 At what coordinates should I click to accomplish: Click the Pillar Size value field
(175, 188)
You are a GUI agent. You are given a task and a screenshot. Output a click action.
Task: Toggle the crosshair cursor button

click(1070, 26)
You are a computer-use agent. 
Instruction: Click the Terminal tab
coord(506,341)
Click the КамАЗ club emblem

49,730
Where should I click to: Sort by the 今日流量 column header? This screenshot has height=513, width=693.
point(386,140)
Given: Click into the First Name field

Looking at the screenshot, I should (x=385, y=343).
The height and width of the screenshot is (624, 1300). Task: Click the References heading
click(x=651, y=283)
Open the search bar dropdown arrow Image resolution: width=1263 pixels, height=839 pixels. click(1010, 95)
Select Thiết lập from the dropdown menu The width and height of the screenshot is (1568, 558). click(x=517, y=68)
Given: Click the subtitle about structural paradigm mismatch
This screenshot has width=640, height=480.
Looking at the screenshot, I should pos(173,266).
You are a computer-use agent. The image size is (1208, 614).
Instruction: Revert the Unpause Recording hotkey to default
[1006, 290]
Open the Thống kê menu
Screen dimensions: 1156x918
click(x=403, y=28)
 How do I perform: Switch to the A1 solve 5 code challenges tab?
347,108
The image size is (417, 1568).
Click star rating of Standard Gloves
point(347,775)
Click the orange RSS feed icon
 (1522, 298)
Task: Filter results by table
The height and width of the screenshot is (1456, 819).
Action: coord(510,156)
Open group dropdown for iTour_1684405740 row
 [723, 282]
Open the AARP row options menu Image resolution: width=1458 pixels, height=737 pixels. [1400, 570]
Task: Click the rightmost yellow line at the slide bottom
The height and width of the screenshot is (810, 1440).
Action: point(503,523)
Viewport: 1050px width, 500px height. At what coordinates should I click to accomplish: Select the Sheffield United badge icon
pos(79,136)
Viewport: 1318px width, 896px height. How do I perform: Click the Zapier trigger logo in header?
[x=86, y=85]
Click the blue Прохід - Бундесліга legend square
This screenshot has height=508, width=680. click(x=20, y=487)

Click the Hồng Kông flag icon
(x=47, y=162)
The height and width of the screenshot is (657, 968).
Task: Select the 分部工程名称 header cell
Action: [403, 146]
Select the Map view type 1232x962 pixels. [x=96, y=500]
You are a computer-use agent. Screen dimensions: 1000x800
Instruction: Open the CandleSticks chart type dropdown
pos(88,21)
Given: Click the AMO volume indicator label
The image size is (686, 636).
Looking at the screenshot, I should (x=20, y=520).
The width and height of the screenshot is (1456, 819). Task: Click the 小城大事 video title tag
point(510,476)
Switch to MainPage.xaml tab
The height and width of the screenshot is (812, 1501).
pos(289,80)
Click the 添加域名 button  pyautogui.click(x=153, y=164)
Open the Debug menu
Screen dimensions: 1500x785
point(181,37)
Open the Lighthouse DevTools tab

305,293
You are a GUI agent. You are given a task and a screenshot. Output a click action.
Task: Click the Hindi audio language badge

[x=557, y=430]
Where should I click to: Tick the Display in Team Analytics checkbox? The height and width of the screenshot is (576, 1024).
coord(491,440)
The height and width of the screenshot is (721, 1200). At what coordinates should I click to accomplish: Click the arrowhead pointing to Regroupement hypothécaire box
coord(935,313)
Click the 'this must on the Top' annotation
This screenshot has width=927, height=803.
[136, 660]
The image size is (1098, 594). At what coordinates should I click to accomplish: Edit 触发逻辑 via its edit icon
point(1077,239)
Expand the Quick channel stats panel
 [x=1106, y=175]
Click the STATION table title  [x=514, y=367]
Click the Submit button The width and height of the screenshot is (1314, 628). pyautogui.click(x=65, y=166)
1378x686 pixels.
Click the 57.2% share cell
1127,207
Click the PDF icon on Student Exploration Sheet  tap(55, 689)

====

--- REQUIRED WORK ---
Output the data above without altering a line.

--- RESPONSE FOR THIS EXERCISE ---
 At what coordinates should I click to accomplish: Click the Pillar Size value field
(175, 188)
You are a GUI agent. You are given a task and a screenshot. Output a click action.
Task: Toggle the crosshair cursor button

click(1070, 26)
You are a computer-use agent. 
Instruction: Click the Terminal tab
coord(506,341)
Click the КамАЗ club emblem

49,730
Where should I click to: Sort by the 今日流量 column header? This screenshot has height=513, width=693.
point(386,140)
Given: Click into the First Name field

Looking at the screenshot, I should (x=385, y=343).
The height and width of the screenshot is (624, 1300). Task: Click the References heading
click(x=651, y=283)
Open the search bar dropdown arrow Image resolution: width=1263 pixels, height=839 pixels. click(1010, 95)
Select Thiết lập from the dropdown menu The width and height of the screenshot is (1568, 558). click(x=517, y=68)
Given: Click the subtitle about structural paradigm mismatch
This screenshot has width=640, height=480.
Looking at the screenshot, I should pos(173,266).
You are a computer-use agent. The image size is (1208, 614).
Instruction: Revert the Unpause Recording hotkey to default
[1006, 290]
Open the Thống kê menu
Screen dimensions: 1156x918
click(x=403, y=28)
 How do I perform: Switch to the A1 solve 5 code challenges tab?
347,108
The image size is (417, 1568).
Click star rating of Standard Gloves
point(347,775)
Click the orange RSS feed icon
 (1522, 298)
Task: Filter results by table
The height and width of the screenshot is (1456, 819).
Action: coord(510,156)
Open group dropdown for iTour_1684405740 row
 [723, 282]
Open the AARP row options menu Image resolution: width=1458 pixels, height=737 pixels. [1400, 570]
Task: Click the rightmost yellow line at the slide bottom
The height and width of the screenshot is (810, 1440).
Action: point(503,523)
Viewport: 1050px width, 500px height. At what coordinates should I click to accomplish: Select the Sheffield United badge icon
pos(79,136)
Viewport: 1318px width, 896px height. How do I perform: Click the Zapier trigger logo in header?
[x=86, y=85]
Click the blue Прохід - Бундесліга legend square
This screenshot has height=508, width=680. click(x=20, y=487)

Click the Hồng Kông flag icon
(x=47, y=162)
The height and width of the screenshot is (657, 968).
Task: Select the 分部工程名称 header cell
Action: [403, 146]
Select the Map view type 1232x962 pixels. [x=96, y=500]
You are a computer-use agent. Screen dimensions: 1000x800
Instruction: Open the CandleSticks chart type dropdown
pos(88,21)
Given: Click the AMO volume indicator label
The image size is (686, 636).
Looking at the screenshot, I should (x=20, y=520).
The width and height of the screenshot is (1456, 819). Task: Click the 小城大事 video title tag
point(510,476)
Switch to MainPage.xaml tab
The height and width of the screenshot is (812, 1501).
pos(289,80)
Click the 添加域名 button  pyautogui.click(x=153, y=164)
Open the Debug menu
Screen dimensions: 1500x785
point(181,37)
Open the Lighthouse DevTools tab

305,293
You are a GUI agent. You are given a task and a screenshot. Output a click action.
Task: Click the Hindi audio language badge

[x=557, y=430]
Where should I click to: Tick the Display in Team Analytics checkbox? The height and width of the screenshot is (576, 1024).
coord(491,440)
The height and width of the screenshot is (721, 1200). At what coordinates should I click to accomplish: Click the arrowhead pointing to Regroupement hypothécaire box
coord(935,313)
Click the 'this must on the Top' annotation
This screenshot has width=927, height=803.
[136, 660]
The image size is (1098, 594). At what coordinates should I click to accomplish: Edit 触发逻辑 via its edit icon
point(1077,239)
Expand the Quick channel stats panel
 [x=1106, y=175]
Click the STATION table title  [x=514, y=367]
Click the Submit button The width and height of the screenshot is (1314, 628). pyautogui.click(x=65, y=166)
1378x686 pixels.
Click the 57.2% share cell
1127,207
Click the PDF icon on Student Exploration Sheet  tap(55, 689)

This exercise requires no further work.